Bruxelles à découvert : des millions perdus faute de sanctions contre les conducteurs étrangers
Bouchaib El Bazi
La question n’est pas nouvelle, mais les chiffres révélés cette semaine par la ministre bruxelloise de la Mobilité, Elke Van den Brandt, lui donnent une ampleur inédite , Bruxelles continue de perdre chaque année des millions d’euros faute de parvenir à faire payer les redevances de stationnement aux véhicules immatriculés à l’étranger. Une situation devenue structurelle, dénoncée avec vigueur par le député et président de TFA, Fouad Ahidar.
Un gouffre financier qui s’élargit d’année en année
Les données officielles sont sans équivoque.
En 2023, 301 289 redevances ont été constatées pour des véhicules étrangers.
En 2024, le chiffre bondit à 431 573, soit une explosion de +43 %.
Pourtant, dans les deux cas, moins d’une redevance sur dix est effectivement payée :
- 9,74 % seulement en 2023 (29 346 paiements)
- 9,07 % en 2024 (39 144 paiements)
Au 1er octobre 2025, l’addition est salée , plus de 25 millions d’euros restent impayés, dont 9,3 millions pour 2023 et 15,8 millions pour 2024.
Pendant ce temps, les plaques belges affichent un taux de recouvrement supérieur à 75 %, révélant un contraste saisissant entre résidents et conducteurs étrangers.
Une inertie politique qui interroge
Pour TFA, cette situation illustre une passivité chronique des autorités bruxelloises. Malgré la hausse spectaculaire des infractions, aucune stratégie coordonnée ou dispositif de suivi international efficace n’a été mis en place.
Un phénomène de quasi-impunité pour les contrevenants étrangers, qui circulent dans la capitale européenne en toute tranquillité, tandis que les Bruxellois, eux, paient leurs amendes au prix fort.
« Les Pays-Bas montrent l’exemple , lorsqu’un conducteur belge commet une infraction chez eux, il reçoit plusieurs avertissements, puis une procédure judiciaire. Et s’il repasse la frontière sans avoir payé, son véhicule peut être immobilisé. À Bruxelles, c’est tout le contraire », déplore Fouad Ahidar.
Une justice à deux vitesses
La comparaison met en lumière un système déséquilibré.
D’un côté, les conducteurs belges font l’objet d’un suivi rigoureux. De l’autre, les conducteurs étrangers bénéficient d’un vide administratif qui les protège de toute sanction concrète.
Cette asymétrie nourrit un sentiment d’injustice croissant parmi les usagers locaux, qui constatent que la Région applique une rigueur à sens unique.
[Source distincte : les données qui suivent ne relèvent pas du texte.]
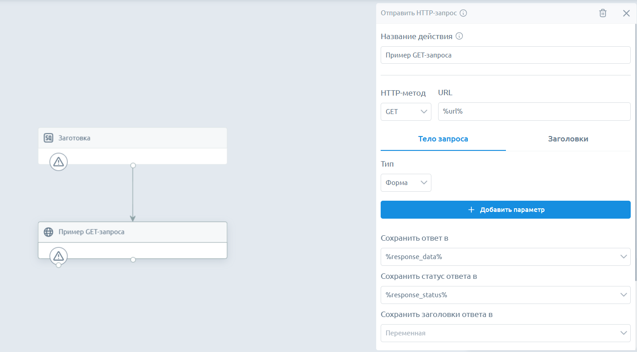Click the Название действия text field
The image size is (637, 352).
pos(505,55)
« Cette passivité est incompréhensible, injuste et coûteuse pour les Bruxellois », ajoute Ahidar, appelant la Région à adopter enfin un niveau d’exigence similaire envers tous les conducteurs.
Un enjeu financier… et politique
Derrière les chiffres se cache un enjeu double.
Financier, d’abord , dans un contexte budgétaire tendu, laisser s’évaporer plus de 25 millions d’euros relève d’une légèreté difficile à défendre.
Politique, ensuite , l’incapacité chronique de Bruxelles à coopérer efficacement avec les pays voisins fragilise sa crédibilité dans la gestion des infractions transfrontalières.
À l’heure où la Région prône une mobilité plus juste et plus durable, cette absence de mécanismes de recouvrement pour les plaques étrangères apparaît comme un angle mort majeur de sa politique.
Vers une réforme attendue ?
Le communiqué de TFA agit comme un électrochoc. Reste à voir si la Région se contentera une fois de plus de constater l’ampleur du problème, ou si elle mettra enfin en place un accord global avec les pays limitrophes , un outil que la plupart des grandes métropoles européennes ont déjà intégré depuis longtemps.
Ce qui est certain, c’est que l’inaction coûte aujourd’hui très cher aux Bruxellois, et que chaque année qui passe renforce un système d’impunité devenu, à force, parfaitement prévisible.